Mary Ferguson, BSO Firearms Examiner: "This one is known as a pen gun."

Patrick Fraser: "That looks like a pen."

It may look like an ink pen, but it's not for writing.

Mary Ferguson: "Once this is released, it goes off and fires."

This is a knife with blades but not for cutting, for cocking.

Patrick Fraser: "And how do you fire it?"

Mary Ferguson: "You just push the lever down and it activates."

When a deputy confiscated it, he found out the hard way.

Mary Ferguson: "He didn't know, and he opened it, didn't realize, actually because it went through the palm of his hand. He pulled the trigger, and it went through his hand."

There are so many guns that don't look like guns. The cellphone gun, each key is a trigger firing four rounds.

Frank Imparato tries to keep up with the guns his men and women may face.

Lt. Frank Imparato, BSO Criminal Justice Studies: "I think the key is exposure. We expose our deputies to a lot of things we see on the Internet that can hurt them."

Things like the pen gun, the 22 caliber Zippo lighter gun and the knife that looks like a knife, until bullets come at you. All these innocent-looking weapons, all created for the same reason.

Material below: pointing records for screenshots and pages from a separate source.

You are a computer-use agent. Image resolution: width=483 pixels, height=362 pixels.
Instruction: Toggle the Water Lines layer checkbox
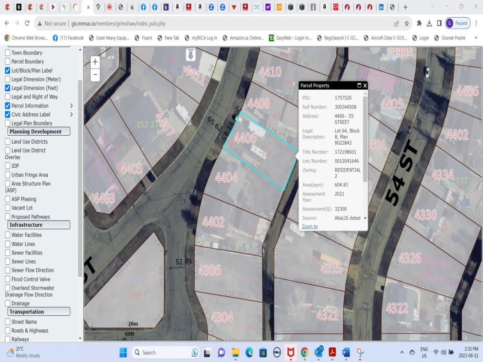pyautogui.click(x=8, y=244)
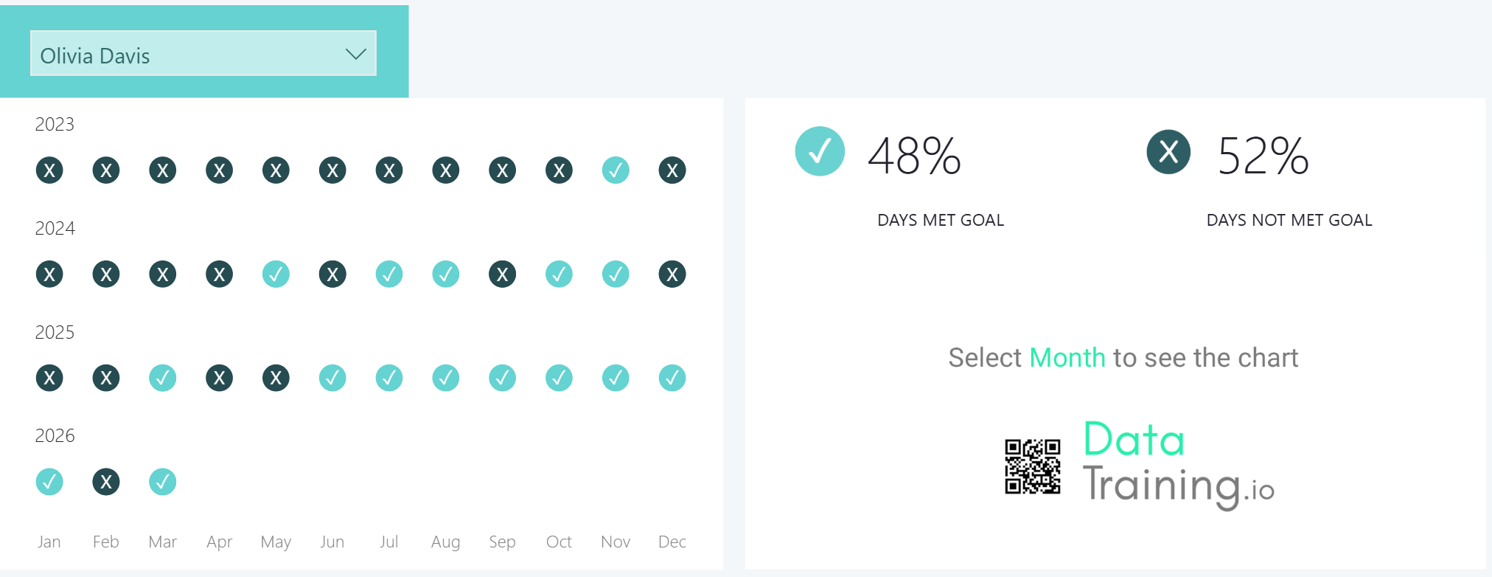Click the December 2024 X icon
The height and width of the screenshot is (577, 1492).
point(672,274)
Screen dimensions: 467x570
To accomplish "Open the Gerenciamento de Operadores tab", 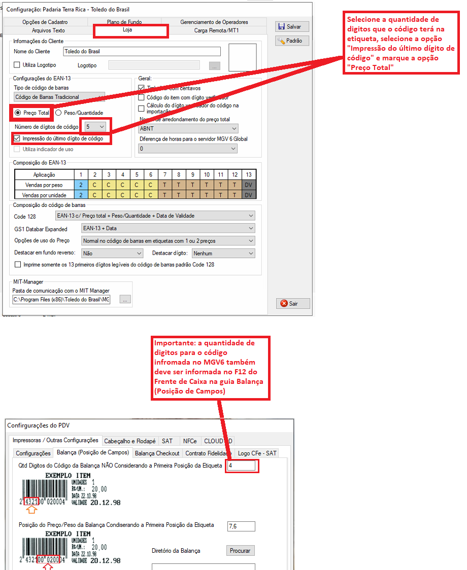I will [x=214, y=22].
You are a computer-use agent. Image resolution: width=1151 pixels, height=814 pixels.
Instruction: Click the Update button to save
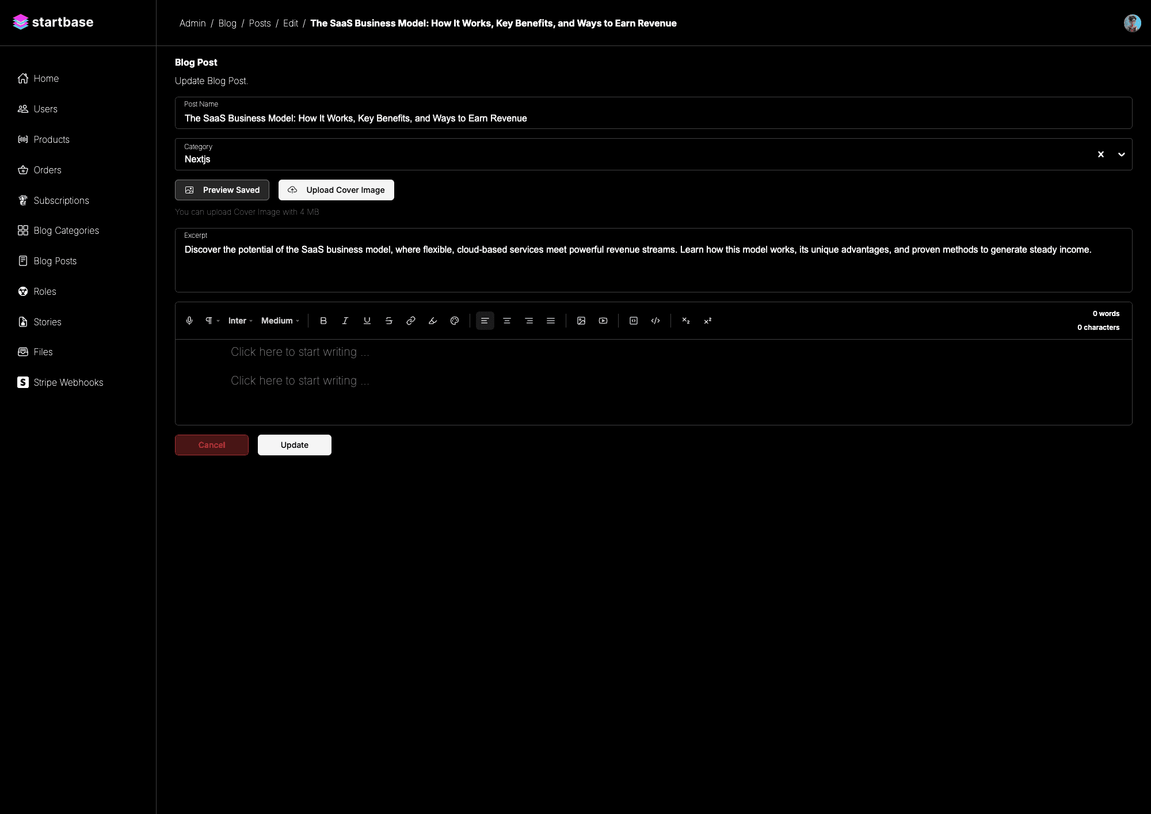[294, 445]
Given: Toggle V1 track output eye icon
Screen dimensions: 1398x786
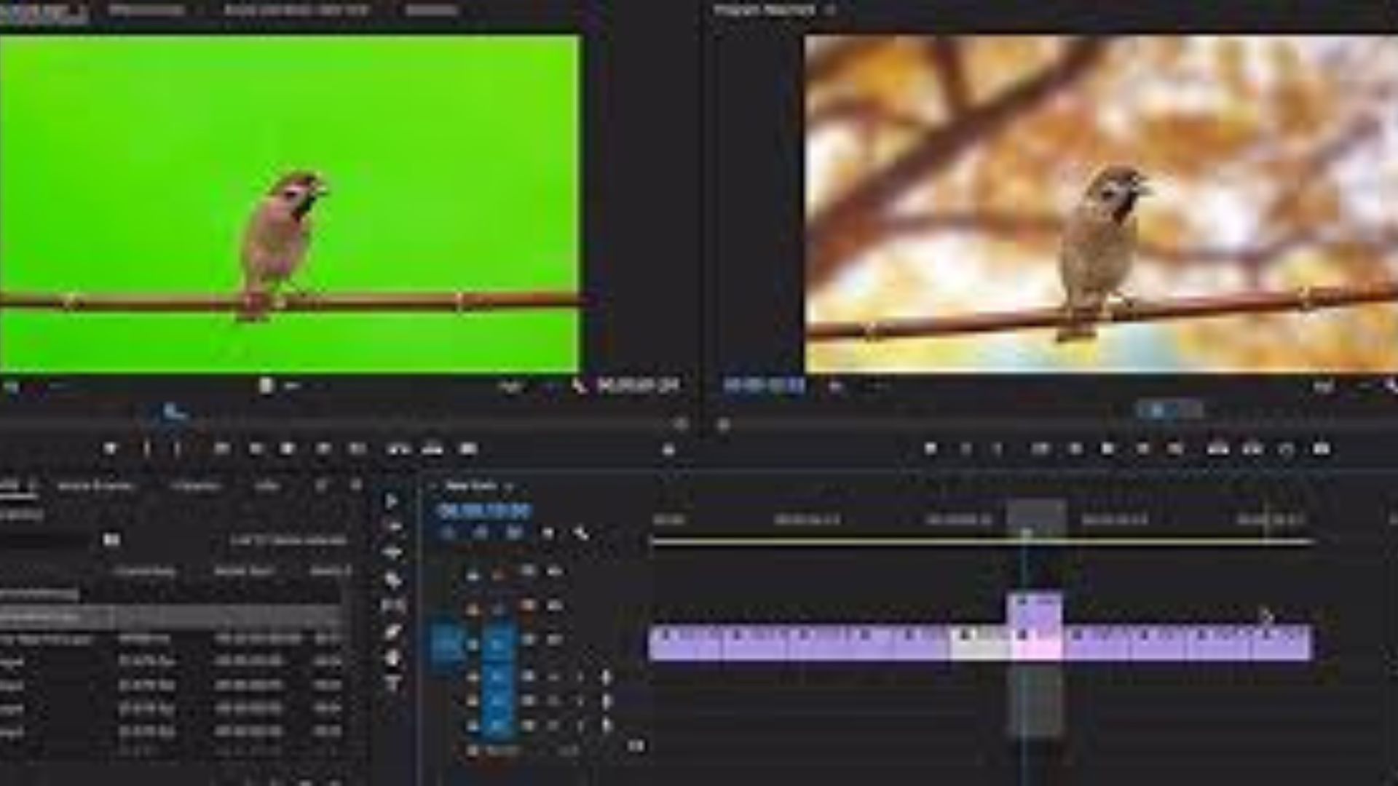Looking at the screenshot, I should (x=554, y=640).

Lt. Frank Imparato: "And if you look at the cell phone, for example, obviously that is nothing more than an assassination weapon. The intent of that phone is to mislead you to put your guard down to take advantage of you, to shoot you."

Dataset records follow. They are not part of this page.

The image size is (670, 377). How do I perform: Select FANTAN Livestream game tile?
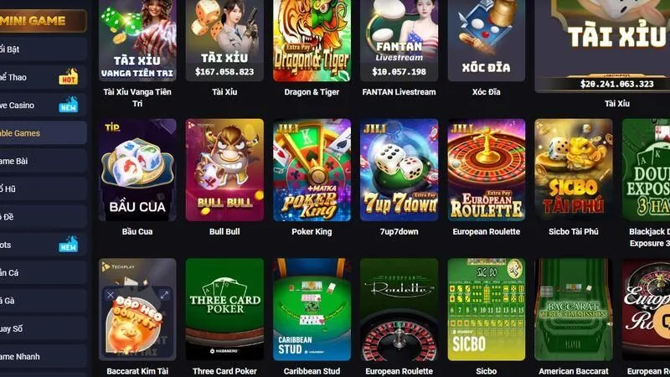tap(399, 40)
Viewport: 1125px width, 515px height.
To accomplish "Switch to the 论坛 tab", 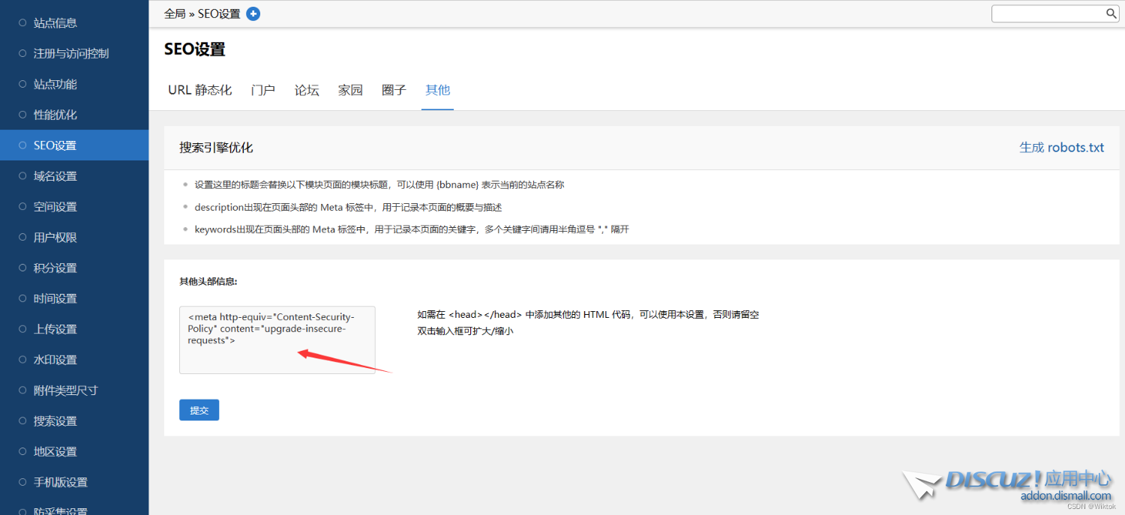I will pyautogui.click(x=307, y=90).
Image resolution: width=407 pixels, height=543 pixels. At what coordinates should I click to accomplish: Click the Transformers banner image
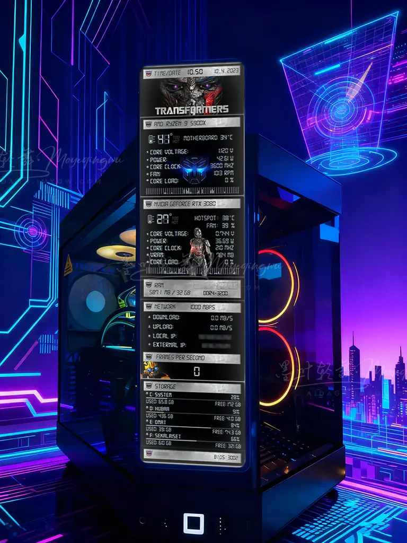(191, 97)
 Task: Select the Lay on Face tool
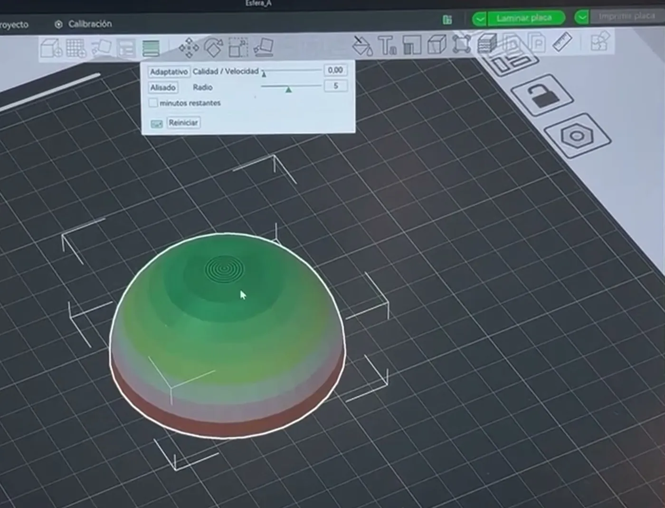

The people Lt. Imparato has to worry about getting assassinated every day.

Lt. Frank Imparato: "In this job, nothing's routine."

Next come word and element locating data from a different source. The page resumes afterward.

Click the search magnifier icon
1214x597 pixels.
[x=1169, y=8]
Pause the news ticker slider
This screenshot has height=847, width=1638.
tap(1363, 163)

The deputies out on the street, people like Mike Dingman.

Lt. Frank Imparato: "We've had situations where we've seen videos with people with weapons we've never seen before, so you try to keep that in the back of your mind at all times."

And it's not just devices built to hide guns. It's also toys built to look like guns. Look at this, a metal pistol, right?

Lt. Frank Imparato: "It's called an air-soft pistol."

Instead of bbs, it fires little plastic pellets. It's made for kids.

Patrick Fraser: "So, legally could a child have that?"

Lt. Frank Imparato: "Yes, they are sold in a number of different types of stores."

Two weeks ago, Dingman came face to face with someone carrying a toy gun.

Lt. Frank Imparato: "We immediately draw down on the subject, we come to find out that it is a plastic toy. It's a plastic toy molded exactly like an AR-15 or assault rifle."

If Dingman hadn't remained calm, he might have shot someone carrying a toy gun built to look like a real gun..

Lt. Frank Imparato: "If you would point that at me, I would think I'm in a deadly force situation, and I would have to stop that threat, and that's the scary part."

Just as scary when a person seems to be waving a cellphone at an officer, and it's not a phone.

Lt. Frank Imparato: "Now, does that mean we're going to shoot everybody that comes out of a car with a cellphone? Absolutely not! But what it means is if an officer says to you, 'Stop! Police! Don't move!' He's telling you to put the cellphone down."

It sounds like a strange thing for an officer to have to worry about, until you see a lighter that's a gun, a knife that fires bullets, or a person with a pen that might be armed and dangerous.